> Task statement:
Output only the lines below from the one containing "Instruction: Select the" to the one containing "Given: Enable Negative numbers red", exactly as written, both ends kept.

Stored items:
========================================

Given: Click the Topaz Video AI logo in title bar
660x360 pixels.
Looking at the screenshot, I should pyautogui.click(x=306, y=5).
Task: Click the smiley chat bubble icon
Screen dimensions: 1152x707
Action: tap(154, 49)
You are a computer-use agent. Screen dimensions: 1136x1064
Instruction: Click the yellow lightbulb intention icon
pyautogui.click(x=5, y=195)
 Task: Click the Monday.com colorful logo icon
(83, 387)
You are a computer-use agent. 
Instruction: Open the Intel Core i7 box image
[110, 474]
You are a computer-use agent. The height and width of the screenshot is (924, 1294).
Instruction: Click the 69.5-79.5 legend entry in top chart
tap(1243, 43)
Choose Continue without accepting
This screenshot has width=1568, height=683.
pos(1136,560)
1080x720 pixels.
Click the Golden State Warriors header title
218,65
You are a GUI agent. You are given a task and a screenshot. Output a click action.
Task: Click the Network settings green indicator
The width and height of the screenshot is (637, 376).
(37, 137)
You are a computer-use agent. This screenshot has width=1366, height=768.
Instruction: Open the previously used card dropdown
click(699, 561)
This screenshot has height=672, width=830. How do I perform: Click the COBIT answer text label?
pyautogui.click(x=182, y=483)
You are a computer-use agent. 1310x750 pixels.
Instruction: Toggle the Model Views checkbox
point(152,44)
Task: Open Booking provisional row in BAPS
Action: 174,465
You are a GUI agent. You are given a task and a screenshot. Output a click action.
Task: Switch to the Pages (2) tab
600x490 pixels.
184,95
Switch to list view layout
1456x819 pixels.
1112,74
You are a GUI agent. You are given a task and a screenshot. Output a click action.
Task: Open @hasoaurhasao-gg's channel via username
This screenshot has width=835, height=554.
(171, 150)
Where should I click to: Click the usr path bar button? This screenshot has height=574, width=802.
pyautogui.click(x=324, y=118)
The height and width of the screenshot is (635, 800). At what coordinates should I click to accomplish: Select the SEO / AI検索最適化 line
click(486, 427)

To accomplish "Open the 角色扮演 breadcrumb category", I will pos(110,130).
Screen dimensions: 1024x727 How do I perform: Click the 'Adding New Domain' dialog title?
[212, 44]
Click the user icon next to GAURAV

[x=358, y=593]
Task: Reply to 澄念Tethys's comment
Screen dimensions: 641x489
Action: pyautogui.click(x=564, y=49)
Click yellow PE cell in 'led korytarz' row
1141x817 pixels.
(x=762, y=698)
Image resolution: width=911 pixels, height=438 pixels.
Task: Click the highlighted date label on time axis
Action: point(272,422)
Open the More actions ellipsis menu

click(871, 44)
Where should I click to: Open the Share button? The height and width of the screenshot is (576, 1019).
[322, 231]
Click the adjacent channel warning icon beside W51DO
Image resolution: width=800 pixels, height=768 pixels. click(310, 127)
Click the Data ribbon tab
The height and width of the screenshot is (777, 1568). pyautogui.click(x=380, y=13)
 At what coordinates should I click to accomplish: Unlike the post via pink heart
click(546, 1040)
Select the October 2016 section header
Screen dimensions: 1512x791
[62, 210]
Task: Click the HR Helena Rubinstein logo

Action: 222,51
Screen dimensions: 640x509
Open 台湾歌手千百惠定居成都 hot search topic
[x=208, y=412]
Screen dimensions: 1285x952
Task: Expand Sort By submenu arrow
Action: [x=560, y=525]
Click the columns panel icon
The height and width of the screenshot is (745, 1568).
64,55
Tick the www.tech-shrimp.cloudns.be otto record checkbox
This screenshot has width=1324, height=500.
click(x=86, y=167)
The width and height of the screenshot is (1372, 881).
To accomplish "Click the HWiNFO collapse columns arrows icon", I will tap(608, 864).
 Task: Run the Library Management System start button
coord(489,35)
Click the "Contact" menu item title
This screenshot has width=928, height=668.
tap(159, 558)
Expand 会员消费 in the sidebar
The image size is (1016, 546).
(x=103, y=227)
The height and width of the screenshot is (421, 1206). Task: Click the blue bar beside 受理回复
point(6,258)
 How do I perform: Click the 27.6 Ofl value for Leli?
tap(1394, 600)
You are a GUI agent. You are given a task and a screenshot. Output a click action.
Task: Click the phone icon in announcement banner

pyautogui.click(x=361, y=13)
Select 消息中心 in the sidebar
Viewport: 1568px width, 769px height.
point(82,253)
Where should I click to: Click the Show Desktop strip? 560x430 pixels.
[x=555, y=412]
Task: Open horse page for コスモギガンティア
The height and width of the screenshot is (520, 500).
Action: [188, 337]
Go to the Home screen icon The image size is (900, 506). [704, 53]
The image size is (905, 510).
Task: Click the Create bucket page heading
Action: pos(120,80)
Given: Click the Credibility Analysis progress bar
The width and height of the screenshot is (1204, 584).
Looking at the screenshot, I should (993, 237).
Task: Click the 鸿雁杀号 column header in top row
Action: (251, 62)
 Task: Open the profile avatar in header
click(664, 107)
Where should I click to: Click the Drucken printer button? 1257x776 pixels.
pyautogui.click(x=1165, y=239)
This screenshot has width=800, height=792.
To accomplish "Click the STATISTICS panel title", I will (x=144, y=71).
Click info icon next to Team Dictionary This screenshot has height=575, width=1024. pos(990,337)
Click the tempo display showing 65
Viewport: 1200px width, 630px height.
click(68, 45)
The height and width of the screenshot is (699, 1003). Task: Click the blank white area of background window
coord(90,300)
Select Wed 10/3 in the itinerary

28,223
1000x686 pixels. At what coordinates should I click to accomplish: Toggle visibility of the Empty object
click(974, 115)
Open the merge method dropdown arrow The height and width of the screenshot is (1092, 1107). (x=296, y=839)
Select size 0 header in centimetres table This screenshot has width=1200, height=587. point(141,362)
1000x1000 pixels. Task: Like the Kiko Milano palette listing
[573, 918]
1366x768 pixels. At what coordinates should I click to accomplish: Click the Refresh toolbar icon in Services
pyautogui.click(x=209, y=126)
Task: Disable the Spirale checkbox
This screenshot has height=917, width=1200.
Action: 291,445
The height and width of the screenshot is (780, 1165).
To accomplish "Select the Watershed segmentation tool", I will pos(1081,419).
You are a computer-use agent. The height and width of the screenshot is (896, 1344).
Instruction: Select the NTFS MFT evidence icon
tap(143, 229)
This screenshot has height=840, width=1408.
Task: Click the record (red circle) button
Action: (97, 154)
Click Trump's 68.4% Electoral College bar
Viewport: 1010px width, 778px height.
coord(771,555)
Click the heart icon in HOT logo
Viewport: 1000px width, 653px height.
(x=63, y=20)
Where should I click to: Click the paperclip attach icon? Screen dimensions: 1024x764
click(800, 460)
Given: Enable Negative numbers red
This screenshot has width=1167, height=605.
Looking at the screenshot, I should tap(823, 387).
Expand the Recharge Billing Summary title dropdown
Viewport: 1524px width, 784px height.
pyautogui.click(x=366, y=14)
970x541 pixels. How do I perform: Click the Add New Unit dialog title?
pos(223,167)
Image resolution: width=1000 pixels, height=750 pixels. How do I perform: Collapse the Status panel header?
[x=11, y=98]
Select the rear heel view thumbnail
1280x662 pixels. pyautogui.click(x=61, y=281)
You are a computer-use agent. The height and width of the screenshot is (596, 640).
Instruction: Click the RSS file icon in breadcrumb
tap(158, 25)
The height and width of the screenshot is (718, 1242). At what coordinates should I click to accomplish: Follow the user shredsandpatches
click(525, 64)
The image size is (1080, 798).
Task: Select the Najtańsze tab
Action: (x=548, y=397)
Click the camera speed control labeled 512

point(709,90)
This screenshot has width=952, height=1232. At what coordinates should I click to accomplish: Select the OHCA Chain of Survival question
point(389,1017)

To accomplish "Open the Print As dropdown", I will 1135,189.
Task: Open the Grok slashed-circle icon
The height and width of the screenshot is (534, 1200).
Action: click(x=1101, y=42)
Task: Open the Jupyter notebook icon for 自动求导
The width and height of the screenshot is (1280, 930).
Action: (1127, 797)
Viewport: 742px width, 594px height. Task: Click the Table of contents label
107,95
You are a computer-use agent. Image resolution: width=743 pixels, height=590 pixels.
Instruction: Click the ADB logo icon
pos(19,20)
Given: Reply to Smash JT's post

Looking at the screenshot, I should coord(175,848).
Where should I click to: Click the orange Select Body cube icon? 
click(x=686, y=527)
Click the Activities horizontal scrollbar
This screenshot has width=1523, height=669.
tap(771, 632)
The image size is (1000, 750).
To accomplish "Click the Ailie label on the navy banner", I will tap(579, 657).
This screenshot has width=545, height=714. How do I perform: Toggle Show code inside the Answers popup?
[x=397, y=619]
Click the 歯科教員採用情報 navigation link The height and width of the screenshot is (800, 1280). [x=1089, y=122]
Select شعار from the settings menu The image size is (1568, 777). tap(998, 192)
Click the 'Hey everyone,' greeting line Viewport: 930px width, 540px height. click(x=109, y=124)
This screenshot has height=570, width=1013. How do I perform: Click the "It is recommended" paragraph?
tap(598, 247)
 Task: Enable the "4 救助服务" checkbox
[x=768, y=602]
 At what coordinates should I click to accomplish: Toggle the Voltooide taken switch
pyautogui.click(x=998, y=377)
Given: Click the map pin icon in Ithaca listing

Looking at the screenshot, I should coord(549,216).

========================================

> Solved exercise:
Instruction: Select the NTFS MFT evidence icon
tap(143, 229)
This screenshot has height=840, width=1408.
Task: Click the record (red circle) button
Action: (97, 154)
Click Trump's 68.4% Electoral College bar
Viewport: 1010px width, 778px height.
coord(771,555)
Click the heart icon in HOT logo
Viewport: 1000px width, 653px height.
(x=63, y=20)
Where should I click to: Click the paperclip attach icon? Screen dimensions: 1024x764
click(800, 460)
Given: Enable Negative numbers red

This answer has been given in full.